Section: Scientific Foundations
Structuring of Applications for Scalability
Our approach is based on a ``good '' separation of the different problem levels that we encounter with Grid problems. Simultaneously this has to ensure a good data locality (a computation will use data that are ``close '') and a good granularity (the computation is divided into non preemptive tasks of reasonable size). For problems for which there is no natural data parallelism or control parallelism such a division (into data and tasks) is indispensable when tackling the issues related to spatial and temporal distances as we encounter them in the Grid.
Several parallel models offering simplified frameworks that ease the design and the implementation of algorithms have been proposed. The best known of these provide a modeling that is called ``fined grained '', i.e., at the instruction level. Their lack of realism with respect to the existing parallel architectures and their inability to predict the behavior of implementations, has triggered the development of new models that allow a switch to a coarse grained paradigm. In the framework of parallel and distributed (but homogeneous) computing they started with the fundamental work of Valiant  . Their common characteristics are:
to maximally exploit the data that is located on a particular node by a local computation,
to collect all requests for other nodes during the computation, and
to only transmit these requests if the computation can't progress anymore.
The coarse grained models aim at being realistic with regard to two different aspects: algorithms and architectures. In fact, the coarseness of these models uses the common characteristic of today's parallel settings: the size of the input is orders of magnitude larger than the number of processors that are available. In contrast to the PRAM (Parallel Random Access Machine) model, the coarse grained models are able to integrate the cost of communications between different processors. This allows them to give realistic predictions about the overall execution time of a parallel program. As examples we refer to BSP (Bulk Synchronous Parallel model)  , LogP (Latency overhead gap Procs)  , CGM (Coarse Grained Multicomputer)  and PRO (Parallel Resource Optimal Model)  .
The assumptions on the architecture are very similar: p homogeneous processors with local memory distributed on a point-to-point interconnection network. They also have similar models for program execution that are based on supersteps ; an alternation of computation and communication phases. For the algorithmics, this takes the distribution of the data on the different processors into account. But, all the mentioned models do not allow the design of algorithms for the Grid since they all assume homogeneity, for the processors as well as for the interconnection network.
Our approach is algorithmic. We try to provide a modeling of a computation on grids that allows an easy design of algorithms and realistic performing implementations. Even if there are problems for which the existing sequential algorithms may be easily parallelized, an extension to other more complex problems such as computing on large discrete structures (e.g., web graphs or social networks) is desirable. Such an extension will only be possible if we accept a paradigm change. We have to explicitly decompose data and tasks.
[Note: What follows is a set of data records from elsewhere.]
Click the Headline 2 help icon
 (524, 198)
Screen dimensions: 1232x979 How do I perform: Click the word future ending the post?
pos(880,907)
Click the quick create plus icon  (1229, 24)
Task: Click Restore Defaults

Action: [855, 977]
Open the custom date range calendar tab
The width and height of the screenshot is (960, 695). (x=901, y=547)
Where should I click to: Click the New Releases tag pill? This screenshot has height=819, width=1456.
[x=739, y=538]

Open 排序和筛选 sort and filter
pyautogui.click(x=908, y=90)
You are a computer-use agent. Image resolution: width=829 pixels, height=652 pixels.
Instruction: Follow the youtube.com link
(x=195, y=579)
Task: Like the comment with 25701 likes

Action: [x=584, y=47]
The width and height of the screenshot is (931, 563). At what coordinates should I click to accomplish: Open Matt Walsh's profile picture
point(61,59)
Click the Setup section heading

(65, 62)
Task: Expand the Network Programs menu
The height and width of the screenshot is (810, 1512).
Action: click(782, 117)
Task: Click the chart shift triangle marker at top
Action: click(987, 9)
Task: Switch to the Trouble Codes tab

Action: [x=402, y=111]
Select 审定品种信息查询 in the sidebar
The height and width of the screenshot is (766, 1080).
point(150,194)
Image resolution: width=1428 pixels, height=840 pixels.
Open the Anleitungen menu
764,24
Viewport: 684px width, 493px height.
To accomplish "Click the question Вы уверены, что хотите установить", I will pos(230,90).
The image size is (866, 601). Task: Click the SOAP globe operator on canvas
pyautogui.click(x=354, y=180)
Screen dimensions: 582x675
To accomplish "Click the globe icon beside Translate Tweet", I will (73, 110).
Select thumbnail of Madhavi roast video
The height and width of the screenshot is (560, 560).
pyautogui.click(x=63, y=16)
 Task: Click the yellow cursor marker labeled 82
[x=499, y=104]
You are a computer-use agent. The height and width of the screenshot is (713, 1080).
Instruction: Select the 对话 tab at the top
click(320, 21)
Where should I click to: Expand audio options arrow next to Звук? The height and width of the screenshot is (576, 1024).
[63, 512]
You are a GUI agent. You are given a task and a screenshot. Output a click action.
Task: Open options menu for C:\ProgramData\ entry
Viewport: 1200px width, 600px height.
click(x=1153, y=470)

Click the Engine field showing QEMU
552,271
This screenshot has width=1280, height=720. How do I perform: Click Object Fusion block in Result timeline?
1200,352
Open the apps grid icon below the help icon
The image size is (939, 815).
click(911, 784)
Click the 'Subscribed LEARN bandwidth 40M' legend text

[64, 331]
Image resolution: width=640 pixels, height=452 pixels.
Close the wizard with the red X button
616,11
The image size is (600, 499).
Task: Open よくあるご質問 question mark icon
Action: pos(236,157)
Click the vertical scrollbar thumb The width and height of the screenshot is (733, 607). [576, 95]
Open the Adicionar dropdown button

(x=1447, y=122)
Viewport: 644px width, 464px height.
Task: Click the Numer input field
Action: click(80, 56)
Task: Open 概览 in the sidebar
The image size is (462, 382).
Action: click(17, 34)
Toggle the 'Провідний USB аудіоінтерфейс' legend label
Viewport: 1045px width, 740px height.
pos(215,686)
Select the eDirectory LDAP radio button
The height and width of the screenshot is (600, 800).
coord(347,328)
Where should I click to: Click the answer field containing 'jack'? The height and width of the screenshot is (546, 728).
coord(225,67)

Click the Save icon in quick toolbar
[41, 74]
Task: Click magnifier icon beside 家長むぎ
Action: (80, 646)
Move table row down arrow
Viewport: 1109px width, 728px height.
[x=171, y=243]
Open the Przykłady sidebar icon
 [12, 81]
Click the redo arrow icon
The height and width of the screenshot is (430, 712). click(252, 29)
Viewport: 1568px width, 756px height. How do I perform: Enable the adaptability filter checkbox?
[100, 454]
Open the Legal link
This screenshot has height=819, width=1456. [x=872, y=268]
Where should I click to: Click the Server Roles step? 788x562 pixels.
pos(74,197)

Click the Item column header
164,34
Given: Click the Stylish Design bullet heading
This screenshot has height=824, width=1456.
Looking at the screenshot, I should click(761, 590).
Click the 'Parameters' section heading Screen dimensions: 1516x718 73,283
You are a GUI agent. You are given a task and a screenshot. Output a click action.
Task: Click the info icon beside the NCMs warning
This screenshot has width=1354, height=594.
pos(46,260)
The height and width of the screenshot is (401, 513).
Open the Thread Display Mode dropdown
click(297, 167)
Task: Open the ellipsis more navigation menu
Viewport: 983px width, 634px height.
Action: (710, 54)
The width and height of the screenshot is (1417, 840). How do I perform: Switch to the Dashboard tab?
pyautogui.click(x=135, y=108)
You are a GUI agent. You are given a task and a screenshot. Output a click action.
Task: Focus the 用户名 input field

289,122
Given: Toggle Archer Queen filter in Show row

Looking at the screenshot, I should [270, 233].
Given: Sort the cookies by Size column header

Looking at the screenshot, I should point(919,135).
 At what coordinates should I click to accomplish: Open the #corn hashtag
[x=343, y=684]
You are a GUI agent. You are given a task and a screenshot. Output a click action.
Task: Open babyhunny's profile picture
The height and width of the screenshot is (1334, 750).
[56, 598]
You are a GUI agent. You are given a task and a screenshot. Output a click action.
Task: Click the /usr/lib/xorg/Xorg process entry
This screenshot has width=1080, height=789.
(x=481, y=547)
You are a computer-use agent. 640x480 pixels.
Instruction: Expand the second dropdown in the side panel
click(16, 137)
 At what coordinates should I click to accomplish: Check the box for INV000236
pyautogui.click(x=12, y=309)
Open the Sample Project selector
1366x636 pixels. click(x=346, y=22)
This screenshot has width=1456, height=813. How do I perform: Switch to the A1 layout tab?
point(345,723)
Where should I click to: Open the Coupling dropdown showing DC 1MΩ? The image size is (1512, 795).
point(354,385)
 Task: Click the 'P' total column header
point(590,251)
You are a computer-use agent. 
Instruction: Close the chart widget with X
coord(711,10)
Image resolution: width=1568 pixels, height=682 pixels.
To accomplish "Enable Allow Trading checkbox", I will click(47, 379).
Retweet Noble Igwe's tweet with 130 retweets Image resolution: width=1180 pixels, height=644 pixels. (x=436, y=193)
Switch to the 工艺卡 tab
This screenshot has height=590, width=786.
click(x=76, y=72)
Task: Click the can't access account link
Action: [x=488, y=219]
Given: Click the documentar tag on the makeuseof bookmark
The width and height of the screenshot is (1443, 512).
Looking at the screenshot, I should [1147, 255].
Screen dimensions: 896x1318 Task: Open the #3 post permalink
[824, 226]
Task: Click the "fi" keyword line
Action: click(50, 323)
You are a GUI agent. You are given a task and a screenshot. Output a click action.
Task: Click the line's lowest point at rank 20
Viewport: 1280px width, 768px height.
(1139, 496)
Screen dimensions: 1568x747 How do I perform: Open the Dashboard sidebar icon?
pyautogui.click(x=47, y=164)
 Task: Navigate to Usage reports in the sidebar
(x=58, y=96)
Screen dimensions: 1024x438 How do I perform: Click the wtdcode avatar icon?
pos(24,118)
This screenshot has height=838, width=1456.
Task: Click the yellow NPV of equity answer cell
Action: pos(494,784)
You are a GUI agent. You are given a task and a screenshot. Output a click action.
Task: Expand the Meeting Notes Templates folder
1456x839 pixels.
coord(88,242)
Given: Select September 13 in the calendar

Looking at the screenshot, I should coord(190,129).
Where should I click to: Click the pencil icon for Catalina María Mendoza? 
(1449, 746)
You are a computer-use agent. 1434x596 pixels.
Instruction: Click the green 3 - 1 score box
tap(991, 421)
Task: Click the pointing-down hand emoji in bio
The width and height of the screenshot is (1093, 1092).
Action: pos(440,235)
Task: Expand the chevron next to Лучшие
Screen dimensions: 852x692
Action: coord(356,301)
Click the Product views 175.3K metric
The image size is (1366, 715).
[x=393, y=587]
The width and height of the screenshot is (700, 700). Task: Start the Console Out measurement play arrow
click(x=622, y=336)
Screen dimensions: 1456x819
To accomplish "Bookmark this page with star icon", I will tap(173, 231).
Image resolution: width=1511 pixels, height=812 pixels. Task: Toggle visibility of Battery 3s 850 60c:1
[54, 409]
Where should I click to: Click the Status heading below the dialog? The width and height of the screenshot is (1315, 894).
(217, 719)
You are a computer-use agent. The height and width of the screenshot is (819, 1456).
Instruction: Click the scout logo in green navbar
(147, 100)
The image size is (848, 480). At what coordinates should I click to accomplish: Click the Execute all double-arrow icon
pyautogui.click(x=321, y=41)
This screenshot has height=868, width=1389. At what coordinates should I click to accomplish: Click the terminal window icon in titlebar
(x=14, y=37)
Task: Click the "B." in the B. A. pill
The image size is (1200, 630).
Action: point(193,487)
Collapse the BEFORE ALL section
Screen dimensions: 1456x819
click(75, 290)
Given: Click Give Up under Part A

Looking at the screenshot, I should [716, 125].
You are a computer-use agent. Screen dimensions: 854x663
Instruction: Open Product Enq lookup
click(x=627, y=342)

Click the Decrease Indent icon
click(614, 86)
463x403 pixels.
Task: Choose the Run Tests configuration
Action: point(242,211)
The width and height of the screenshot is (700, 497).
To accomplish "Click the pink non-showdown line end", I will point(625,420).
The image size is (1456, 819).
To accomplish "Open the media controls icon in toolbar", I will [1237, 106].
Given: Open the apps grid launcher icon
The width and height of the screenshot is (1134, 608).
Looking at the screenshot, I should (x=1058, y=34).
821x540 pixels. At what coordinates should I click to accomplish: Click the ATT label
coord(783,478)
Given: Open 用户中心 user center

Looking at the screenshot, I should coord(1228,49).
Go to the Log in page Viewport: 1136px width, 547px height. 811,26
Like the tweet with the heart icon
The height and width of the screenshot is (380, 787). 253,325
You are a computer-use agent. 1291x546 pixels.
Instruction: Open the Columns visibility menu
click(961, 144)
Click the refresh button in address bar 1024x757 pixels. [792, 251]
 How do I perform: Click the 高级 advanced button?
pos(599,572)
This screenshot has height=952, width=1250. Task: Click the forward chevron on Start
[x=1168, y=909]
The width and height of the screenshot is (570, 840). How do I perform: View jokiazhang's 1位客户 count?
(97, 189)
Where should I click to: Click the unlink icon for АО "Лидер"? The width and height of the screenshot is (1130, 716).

We are convinced that this new paradigm should:
be guided by the idea of supersteps (BSP). This is to enforce a concentration of the computation to the local data,
ensure an economic use of all available resources.
On the other hand, we have to be careful that the model (and the design of algorithms) remains simple. The number of supersteps and the minimization thereof should by themselves not be a goal. It has to be constraint by other more ``natural '' parameters coming from the architecture and the problem instance.
Starting from this model, we try to design high level algorithms for grids. It will be based upon an abstract view of the architecture and as far as possible be independent of the intermediate levels. It aims at being robust with regard to the different hardware constraints and should be sufficiently expressive. The applications for which our approach will be feasible are those that fulfill certain constraints:
they need a lot of computing power
they need a lot of data that is distributed upon several resources, or,
they need a lot of temporary storage exceeding the capacity of a single machine.
To become useful on grids, coarse grained models (and the algorithms designed for them) must first of all overcome a principle constraint: the assumption of homogeneity of the processors and connections. The long term goal should be arbitrarily mixed architectures but it would not be realistic to assume to be able to achieve this in one step.